Passerelles SynthèseVolume 6Numéro 5 • Mai 2007

Zone Comesa : Vers un système commun de tarifs douaniers en Afrique australe et orientale.


Les pays membres du Marché commun des Etats d’Afrique australe et de l’est (Comesa), réunis à Nairobi, ont adopté un système commun de taxes sur les biens entrant dans leur zone, étape-clé dans la création d’une union douanière prévue fin 2008.

Ce système de tarifs douaniers doit entrer en vigueur en décembre 2008 au moment du lancement de l’union douanière et quatre ans après la date initialement prévue. Selon l’accord conclu lors du sommet des chefs d’Etat du Comesa à Nairobi, une taxe de 10% pour les biens intermédiaires et de 25% pour les produits finis sera appliquée à l’entrée de chacun des 19 pays membres de l’organisation.
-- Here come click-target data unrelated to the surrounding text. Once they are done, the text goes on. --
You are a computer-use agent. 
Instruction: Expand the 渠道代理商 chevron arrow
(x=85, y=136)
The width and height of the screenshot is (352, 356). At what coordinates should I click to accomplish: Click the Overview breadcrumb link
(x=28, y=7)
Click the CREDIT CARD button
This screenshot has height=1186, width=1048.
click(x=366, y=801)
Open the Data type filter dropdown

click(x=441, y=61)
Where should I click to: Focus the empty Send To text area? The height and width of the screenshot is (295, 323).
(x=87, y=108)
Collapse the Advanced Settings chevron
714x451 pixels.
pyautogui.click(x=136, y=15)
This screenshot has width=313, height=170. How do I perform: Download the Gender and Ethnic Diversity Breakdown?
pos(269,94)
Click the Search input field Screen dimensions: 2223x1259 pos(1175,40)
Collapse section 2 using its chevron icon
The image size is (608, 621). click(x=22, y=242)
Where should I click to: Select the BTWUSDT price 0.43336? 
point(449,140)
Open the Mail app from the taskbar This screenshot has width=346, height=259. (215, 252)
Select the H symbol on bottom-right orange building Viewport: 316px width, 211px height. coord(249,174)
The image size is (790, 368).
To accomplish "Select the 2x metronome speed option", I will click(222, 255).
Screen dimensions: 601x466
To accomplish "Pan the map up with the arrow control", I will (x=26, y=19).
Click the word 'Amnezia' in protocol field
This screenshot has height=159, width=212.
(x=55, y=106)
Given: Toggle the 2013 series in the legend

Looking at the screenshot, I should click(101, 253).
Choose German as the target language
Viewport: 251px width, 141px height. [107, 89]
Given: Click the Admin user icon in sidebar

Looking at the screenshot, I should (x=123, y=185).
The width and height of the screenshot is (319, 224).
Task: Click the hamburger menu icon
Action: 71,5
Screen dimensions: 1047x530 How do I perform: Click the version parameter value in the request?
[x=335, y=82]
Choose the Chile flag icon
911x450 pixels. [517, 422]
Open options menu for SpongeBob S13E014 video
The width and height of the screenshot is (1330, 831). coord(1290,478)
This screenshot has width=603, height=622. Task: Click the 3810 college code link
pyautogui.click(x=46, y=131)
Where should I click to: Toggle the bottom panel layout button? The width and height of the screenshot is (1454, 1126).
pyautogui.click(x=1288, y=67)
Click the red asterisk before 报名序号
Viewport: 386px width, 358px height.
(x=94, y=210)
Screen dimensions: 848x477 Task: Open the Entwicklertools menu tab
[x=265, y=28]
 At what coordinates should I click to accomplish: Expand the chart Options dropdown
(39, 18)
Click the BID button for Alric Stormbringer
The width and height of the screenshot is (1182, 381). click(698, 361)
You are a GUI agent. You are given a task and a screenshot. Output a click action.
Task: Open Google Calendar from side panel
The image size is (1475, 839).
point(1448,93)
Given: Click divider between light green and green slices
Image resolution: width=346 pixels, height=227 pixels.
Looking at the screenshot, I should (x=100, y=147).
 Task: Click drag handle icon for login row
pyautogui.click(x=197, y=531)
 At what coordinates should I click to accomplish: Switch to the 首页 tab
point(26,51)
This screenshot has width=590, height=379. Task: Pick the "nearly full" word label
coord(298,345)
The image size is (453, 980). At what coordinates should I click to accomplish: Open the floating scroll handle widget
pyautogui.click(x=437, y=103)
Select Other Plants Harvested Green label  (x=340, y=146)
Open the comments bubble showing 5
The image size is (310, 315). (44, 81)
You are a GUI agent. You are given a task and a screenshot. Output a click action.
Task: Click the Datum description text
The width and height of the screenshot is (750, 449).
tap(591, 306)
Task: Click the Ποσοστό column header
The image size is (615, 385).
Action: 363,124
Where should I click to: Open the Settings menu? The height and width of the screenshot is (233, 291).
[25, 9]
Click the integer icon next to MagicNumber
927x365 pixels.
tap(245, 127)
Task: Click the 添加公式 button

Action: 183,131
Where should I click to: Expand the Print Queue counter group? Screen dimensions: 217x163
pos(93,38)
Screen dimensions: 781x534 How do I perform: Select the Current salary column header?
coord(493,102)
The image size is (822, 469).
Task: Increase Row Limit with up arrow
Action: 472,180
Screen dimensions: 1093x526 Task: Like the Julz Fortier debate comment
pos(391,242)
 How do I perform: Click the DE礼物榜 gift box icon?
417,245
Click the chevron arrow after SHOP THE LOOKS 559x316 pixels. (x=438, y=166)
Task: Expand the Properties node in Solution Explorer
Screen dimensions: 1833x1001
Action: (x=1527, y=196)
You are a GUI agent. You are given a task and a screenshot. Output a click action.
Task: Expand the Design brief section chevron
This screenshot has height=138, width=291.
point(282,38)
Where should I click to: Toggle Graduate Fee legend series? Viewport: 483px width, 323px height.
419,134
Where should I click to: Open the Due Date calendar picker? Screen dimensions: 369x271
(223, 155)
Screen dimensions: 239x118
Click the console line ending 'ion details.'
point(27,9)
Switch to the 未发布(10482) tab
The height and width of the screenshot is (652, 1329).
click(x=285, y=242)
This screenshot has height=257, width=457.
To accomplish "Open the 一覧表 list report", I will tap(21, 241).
La libre circulation des biens d’équipement et des matières premières sera, elle, assurée. “Je suis satisfait car nous avons réaffirmé notre détermination à élever notre intégration économique régionale au niveau d’une union douanière d’ici à décembre 2008″, s’est réjoui le président kényan Mwai Kibaki, qui a pris la présidence tournante du Comesa à l’occasion du sommet.

Cependant, des pays dont l’économie est fragile et qui sont réticents à l’union douanière pourront appliquer des tarifs spécifiques pour des produits “sensibles”, a-t-il ajouté, sans donner de précisions.

Le Comesa, dont le siège se trouve à Lusaka (Zambie), est le principal bloc économique en Afrique orientale. Créé en 1993, il représente un marché de près de 400 millions de personnes avec un produit intérieur brut de 170 milliards de dollars (126 milliards d’euros) par an. A l’origine, le Comesa devait se transformer en zone de libre-échange en 2000, en union douanière en 2004 et en union monétaire en 2025.

Mais les projets ont pris beaucoup de retard. A ce jour, six Etats du Comesa (République démocratique du Congo, Ethiopie, Erythrée, Seychelles, Swaziland et Ouganda) n’ont toujours pas intégré la zone de libre-échange, où les échanges ne sont pas taxés, et sont hostiles à la création d’une union douanière.

Lors du sommet de Nairobi, auquel huit dirigeants des pays membres du Comesa ont participé, le président zimbabwéen Robert Mugabe a été nommé vice-président de l’organisation régionale. Le prochain sommet du Comesa est prévu en 2008 au Zimbabwe.

Dénonçant les difficultés des pays africains à accéder aux marchés des pays développés, M. Mugabe a jugé “important d’aller vers la commercialisation de ce que nous produisons”. “Alors que l’aide extérieure peut jouer un rôle d’appui, à la fin, ce sont nos efforts qui détermineront si oui ou non nous parviendrons à un développement vrai et durable”, a-t-il ajouté dans un discours de clôture, alors que son pays, ancien grenier à céréales de la région, connaît une inflation record et des pénuries de produits essentiels.

Les participants au sommet ont évoqué la situation en Somalie, pays en guerre civile depuis 1991, les tensions entre l’Ethiopie et l’Erythrée, et la guerre dans la région soudanaise du Darfour. “Les gains économiques réussis par nos pays et notre aspiration à un avenir meilleur pour notre peuple continueront à nous échapper tant que nous ne parviendrons pas à assurer la stabilité sur le continent”, a prévenu le président égyptien, Hosni Moubarak, qui ne participait pas au sommet mais a fait parvenir ce message aux participants.

Le Comesa regroupe le Burundi, les Comores, la République démocratique du Congo, Djibouti, l’Egypte, l’Erythrée, l’Ethiopie, le Kenya, Madagascar, le Malawi, Maurice, l’Ouganda, le Rwanda, les Seychelles, le Soudan, le Swaziland, le Zimbabwe, la Zambie et la Libye.